| Task requirements |
a. The excerpt on the gold standard uses the word "freedom" several times. List each thing that such a freedom is said to apply to.
b. Continue the excerpt on the gold standard and the economic unity of the world before 1914 from its final sentence.
#### Excerpt ####
Unity of the economic world
The meaning of the gold standard -- with unrestrained and uncontrolled private
ownership of gold -- cannot be appreciated in isolation from the institutional
and psychological background that characterized the civilized world in the
decades before 1914. The outstanding feature of that period was the unity of
the economic world as it has not been achieved before or thereafter.
Quoting from Oscar Morgenstern's International Financial Transactions and
Business Cycles, New York,1957, pp 17-19: "There was freedom of travel
without passports, freedom of migration, no exchange controls or other monetary
restrictions. Citizenship was freely granted to immigrants... capital could
move unsupervised in any direction, and these movements could take any form...
International trade had to overcome tariffs, yes, but... tariffs were exceedingly
low. There were hardly any qualitative restrictions on international trade
(quotas, import prohibitions, etc.)... It was a world of which recently many...
would have been inclined to assert that it could not be created because it
would never work..."
It was a world of low wages and lower still prices. Taxes were almost nominal.
It was a world in which virtual freedom of enterprise, 'workable' competition
and highly flexible wage-price structures prevailed in which private property
and contracts were held inviolable. Defaulting governments had to face boycott
or worse.
It was a world, by and large, of balanced national budgets. Public debt had
to be amortized as a matter of course, just as private debts had to be repaid.
Fiat money was anathema. Emergency public expenditures were financed by long-term
bonds. There was no monetization of public debt.
A world of steady real growth
Above all, it was a world of steady real growth -- at an average annual
rate of 5 percent during the six decades before 1914 -- of steadily rising
living standards for the masses, with 'social security' provided by the automatic
protection of savings...
The role of the gold standard in unifying the civilized world can scarcely
be overestimated. It was the sine qua non opening up the world for economic
progress, for the diffusion of modern civilisation. Capital flows that were
instrumental could allow the gold standard to operate with a minimum of actual
gold transfer and with relatively modest gold reserves. The gold standard presupposed
a high degree of freedom in foreign trade helping the debtor nations in liquidating
their debt through exports to the creditor...
#### Data shown ####
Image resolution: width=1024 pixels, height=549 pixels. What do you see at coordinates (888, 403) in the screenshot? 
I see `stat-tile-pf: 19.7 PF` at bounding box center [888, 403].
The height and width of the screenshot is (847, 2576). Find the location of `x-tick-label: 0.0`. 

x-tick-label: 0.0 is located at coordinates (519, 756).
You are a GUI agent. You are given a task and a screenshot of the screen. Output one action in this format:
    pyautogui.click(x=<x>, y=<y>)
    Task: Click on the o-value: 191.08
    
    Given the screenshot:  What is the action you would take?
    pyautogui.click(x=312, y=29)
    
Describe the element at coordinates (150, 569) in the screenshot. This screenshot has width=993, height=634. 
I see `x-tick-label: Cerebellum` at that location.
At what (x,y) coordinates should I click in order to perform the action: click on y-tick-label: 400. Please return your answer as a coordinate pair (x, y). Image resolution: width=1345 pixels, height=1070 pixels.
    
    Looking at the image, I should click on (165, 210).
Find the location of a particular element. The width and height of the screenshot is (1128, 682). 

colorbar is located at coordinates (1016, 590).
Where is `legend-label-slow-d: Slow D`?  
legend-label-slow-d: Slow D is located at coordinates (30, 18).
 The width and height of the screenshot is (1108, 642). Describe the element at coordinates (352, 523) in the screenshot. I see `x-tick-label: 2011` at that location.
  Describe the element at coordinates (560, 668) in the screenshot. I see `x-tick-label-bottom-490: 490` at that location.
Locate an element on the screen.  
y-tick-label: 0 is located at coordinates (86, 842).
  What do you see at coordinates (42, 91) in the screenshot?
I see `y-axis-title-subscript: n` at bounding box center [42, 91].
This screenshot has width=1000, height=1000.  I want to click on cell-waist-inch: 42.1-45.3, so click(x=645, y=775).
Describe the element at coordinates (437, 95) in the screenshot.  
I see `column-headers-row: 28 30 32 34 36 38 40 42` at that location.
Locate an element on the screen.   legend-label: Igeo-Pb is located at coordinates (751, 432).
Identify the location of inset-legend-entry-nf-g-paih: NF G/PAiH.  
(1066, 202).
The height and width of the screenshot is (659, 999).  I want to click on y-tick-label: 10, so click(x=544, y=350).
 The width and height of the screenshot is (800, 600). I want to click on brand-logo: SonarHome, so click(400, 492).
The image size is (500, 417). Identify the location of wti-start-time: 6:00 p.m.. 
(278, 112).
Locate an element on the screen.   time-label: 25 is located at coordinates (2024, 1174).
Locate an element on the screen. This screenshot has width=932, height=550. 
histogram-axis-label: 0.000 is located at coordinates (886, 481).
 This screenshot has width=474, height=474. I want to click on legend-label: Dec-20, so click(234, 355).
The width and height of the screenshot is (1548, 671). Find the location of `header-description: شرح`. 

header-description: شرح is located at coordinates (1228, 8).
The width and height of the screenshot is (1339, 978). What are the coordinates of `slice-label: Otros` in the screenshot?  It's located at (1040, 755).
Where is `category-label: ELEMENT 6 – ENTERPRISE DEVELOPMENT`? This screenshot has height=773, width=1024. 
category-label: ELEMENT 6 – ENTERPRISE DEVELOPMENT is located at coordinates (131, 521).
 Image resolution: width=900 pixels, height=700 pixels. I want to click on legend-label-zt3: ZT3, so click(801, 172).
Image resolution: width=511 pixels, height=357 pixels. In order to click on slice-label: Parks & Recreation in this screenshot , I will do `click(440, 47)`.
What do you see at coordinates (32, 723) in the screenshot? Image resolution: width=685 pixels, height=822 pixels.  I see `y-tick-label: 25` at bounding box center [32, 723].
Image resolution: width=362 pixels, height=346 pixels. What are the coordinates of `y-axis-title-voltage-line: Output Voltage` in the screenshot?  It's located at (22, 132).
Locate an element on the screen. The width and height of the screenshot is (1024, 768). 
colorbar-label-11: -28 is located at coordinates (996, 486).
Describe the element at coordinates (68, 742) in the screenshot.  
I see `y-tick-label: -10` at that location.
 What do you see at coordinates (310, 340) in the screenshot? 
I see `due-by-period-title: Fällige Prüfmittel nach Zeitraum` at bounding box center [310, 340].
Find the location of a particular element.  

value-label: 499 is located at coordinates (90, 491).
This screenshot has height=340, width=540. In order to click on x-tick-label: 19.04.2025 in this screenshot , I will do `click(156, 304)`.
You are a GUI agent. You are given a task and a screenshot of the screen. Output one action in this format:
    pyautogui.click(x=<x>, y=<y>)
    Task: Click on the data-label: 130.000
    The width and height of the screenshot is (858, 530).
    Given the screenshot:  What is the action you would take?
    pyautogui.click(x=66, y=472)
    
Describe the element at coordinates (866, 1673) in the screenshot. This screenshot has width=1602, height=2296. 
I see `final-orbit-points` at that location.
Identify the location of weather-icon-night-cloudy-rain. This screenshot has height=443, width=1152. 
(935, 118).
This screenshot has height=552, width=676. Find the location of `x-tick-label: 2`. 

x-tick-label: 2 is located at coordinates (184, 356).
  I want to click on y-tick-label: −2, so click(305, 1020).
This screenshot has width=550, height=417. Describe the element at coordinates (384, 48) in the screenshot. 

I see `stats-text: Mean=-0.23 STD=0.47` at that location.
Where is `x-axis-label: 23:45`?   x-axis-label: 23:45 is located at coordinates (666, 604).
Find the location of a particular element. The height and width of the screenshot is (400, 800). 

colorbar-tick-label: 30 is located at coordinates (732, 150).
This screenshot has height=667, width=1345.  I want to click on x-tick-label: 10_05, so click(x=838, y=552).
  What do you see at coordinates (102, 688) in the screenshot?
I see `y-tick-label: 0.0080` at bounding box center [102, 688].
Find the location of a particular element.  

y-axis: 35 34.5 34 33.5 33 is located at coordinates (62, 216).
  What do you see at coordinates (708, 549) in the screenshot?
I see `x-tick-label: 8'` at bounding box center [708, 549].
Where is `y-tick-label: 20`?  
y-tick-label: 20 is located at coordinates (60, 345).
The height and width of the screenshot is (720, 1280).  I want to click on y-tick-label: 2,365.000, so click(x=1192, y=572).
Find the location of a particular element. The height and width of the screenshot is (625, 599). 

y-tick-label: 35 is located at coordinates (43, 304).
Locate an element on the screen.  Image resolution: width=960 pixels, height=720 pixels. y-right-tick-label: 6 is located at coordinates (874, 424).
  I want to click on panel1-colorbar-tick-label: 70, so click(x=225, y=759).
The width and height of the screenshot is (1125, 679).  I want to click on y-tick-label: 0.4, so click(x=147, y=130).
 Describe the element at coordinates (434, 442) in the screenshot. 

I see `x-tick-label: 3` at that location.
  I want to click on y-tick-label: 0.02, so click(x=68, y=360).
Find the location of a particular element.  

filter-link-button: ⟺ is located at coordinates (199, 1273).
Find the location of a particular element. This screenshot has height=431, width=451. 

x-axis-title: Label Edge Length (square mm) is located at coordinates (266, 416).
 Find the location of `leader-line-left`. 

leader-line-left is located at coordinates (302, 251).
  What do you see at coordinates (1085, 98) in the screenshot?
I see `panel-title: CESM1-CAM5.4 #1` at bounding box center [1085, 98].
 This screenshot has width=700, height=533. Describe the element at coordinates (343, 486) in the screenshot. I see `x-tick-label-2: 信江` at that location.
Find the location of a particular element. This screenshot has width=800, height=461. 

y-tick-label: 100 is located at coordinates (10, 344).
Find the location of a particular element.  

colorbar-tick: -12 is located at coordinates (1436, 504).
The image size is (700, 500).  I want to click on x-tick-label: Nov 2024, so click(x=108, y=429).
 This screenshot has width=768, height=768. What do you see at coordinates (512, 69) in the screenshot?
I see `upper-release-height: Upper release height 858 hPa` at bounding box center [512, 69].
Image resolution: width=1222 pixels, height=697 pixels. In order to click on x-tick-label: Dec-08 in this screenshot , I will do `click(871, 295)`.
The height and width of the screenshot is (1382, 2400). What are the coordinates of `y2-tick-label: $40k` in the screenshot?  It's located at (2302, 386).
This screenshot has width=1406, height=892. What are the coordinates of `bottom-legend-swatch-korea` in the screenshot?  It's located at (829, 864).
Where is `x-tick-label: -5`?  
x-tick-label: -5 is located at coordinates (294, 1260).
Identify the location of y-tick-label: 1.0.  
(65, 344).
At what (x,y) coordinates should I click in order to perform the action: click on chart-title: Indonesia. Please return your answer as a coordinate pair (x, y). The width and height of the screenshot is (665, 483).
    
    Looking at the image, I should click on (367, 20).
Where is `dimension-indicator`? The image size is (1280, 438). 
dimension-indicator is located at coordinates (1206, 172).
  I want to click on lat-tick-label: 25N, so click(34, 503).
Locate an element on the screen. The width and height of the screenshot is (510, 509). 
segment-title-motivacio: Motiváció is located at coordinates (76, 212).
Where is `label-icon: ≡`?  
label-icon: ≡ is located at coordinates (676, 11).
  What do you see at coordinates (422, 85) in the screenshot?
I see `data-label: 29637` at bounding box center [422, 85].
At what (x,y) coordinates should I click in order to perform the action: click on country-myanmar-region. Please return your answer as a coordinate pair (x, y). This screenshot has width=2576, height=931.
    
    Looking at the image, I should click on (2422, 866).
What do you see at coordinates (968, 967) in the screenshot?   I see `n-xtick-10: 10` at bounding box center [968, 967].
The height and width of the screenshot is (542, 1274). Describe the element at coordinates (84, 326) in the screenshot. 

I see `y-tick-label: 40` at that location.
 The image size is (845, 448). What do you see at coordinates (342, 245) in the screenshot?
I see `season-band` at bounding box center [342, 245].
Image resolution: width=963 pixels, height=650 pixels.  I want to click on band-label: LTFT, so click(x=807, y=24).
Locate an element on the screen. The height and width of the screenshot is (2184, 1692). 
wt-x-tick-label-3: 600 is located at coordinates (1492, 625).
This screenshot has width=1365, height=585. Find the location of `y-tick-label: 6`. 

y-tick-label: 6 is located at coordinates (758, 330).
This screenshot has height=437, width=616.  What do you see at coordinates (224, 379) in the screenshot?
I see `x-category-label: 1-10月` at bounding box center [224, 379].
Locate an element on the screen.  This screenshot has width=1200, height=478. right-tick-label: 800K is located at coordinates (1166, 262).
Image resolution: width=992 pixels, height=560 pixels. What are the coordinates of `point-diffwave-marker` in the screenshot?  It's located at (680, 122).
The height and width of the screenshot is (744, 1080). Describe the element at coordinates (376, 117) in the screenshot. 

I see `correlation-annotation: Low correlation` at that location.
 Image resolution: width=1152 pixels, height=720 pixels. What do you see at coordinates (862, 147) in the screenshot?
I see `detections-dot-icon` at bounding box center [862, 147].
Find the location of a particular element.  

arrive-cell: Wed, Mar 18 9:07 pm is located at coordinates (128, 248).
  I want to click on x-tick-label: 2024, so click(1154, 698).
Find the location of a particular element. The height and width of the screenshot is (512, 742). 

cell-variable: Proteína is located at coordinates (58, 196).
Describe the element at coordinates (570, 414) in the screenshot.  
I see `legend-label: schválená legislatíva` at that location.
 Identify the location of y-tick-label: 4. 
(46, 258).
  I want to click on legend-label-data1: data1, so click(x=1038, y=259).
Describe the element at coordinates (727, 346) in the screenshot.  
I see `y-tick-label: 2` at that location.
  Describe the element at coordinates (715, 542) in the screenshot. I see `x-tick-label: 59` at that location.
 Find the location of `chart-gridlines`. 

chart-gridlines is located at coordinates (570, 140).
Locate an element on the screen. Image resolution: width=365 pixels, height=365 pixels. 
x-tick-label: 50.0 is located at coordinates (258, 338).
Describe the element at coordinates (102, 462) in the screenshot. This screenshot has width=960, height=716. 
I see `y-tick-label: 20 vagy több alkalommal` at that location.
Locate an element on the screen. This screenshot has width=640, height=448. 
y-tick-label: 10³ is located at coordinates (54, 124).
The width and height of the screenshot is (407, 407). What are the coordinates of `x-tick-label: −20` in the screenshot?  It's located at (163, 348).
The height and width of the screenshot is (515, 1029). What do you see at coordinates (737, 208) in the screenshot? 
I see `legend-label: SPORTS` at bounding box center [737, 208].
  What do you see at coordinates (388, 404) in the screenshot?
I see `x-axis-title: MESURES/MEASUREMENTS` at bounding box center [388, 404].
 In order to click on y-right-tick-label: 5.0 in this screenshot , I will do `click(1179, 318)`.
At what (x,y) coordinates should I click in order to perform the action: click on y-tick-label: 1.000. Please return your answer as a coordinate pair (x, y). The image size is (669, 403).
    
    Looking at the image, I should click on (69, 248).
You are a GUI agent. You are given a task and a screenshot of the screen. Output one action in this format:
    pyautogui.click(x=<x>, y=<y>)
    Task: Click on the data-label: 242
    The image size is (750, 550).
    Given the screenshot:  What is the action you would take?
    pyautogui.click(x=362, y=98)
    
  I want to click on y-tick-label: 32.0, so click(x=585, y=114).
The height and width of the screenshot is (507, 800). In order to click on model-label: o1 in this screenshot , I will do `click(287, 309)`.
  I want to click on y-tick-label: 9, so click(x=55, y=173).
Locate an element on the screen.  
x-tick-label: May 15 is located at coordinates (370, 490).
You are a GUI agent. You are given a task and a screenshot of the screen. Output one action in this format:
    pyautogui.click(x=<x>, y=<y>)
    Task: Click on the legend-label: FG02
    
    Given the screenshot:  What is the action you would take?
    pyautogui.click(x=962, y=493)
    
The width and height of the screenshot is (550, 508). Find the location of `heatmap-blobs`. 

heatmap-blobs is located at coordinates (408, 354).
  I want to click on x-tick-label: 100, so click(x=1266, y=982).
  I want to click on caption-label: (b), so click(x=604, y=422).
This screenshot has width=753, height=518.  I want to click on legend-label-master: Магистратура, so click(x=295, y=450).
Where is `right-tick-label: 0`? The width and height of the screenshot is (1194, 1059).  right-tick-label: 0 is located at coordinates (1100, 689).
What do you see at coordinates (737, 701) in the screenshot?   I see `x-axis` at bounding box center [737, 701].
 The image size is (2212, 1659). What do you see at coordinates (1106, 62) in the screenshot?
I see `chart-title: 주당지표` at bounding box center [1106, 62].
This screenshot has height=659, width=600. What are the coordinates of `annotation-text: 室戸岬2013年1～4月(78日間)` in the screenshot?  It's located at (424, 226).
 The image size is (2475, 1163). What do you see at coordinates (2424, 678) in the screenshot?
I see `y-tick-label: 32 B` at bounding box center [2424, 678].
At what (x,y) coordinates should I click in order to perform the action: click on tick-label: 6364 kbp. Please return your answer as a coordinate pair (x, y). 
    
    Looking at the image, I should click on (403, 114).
####
| Results in order |
a.
- Travel without passports
- Migration
- Enterprise
- Foreign trade

b.
Throughout the 19th century most major central banks remained privately owned
commercial institutions and were supposed to conduct themselves as financial
enterprises -- to earn profits. They were to "suffer" the impact of gold flows,
rather than influencing them...
Real Bills -- the safest earning asset
In Britain, the Banking School argued that no authoritarian control or discretionary
power was needed to sustain the balance between the production of marketable
goods and the creation of currency. Enlightened self-interest would compel
the central bank to maintain the liquidity of its earning assets that were
to consist of "real bills", that is, short-term self-liquidating commercial
paper growing out of the actual sale of goods.
The Currency School on the other hand doubted that stability could be guaranteed
by asset liquidity rules which, notoriously, could be violated when most needed
-- at times of business upturn and rising prices. Adherents of this school
believed that the money-creating power of the central bank was the crux of
the situation and insisted on curtailing this power by requiring 100 percent
gold reserve for the note issue. The idea was that the automatism of the gold
standard was to be preserved by putting the central bank into a strait-jacket.
The volume of the outstanding note issue was to expand and contract in exact
proportion with the inflow and outflow of gold.
The Currency School won a Pyrrhic victory in 1844. By the Peel Act the Bank
of England was obliged at all times to maintain 100 percent gold reserve behind
its note issue beyond a modest amount... But the necessity to suspend limitation
on the note issue in the monetary panics of 1846, 1858 and 1867 taught that
tying the Bank of England to a formula was a senseless undertaking. Not only
did the Peel Act fail to extend the 100 percent reserve requirement to the
central bank's deposit liabilities, which grew faster than the note liability,
but the tying of the bank's hands behind its back, as it were, left the problems
of monetary policy unresolved.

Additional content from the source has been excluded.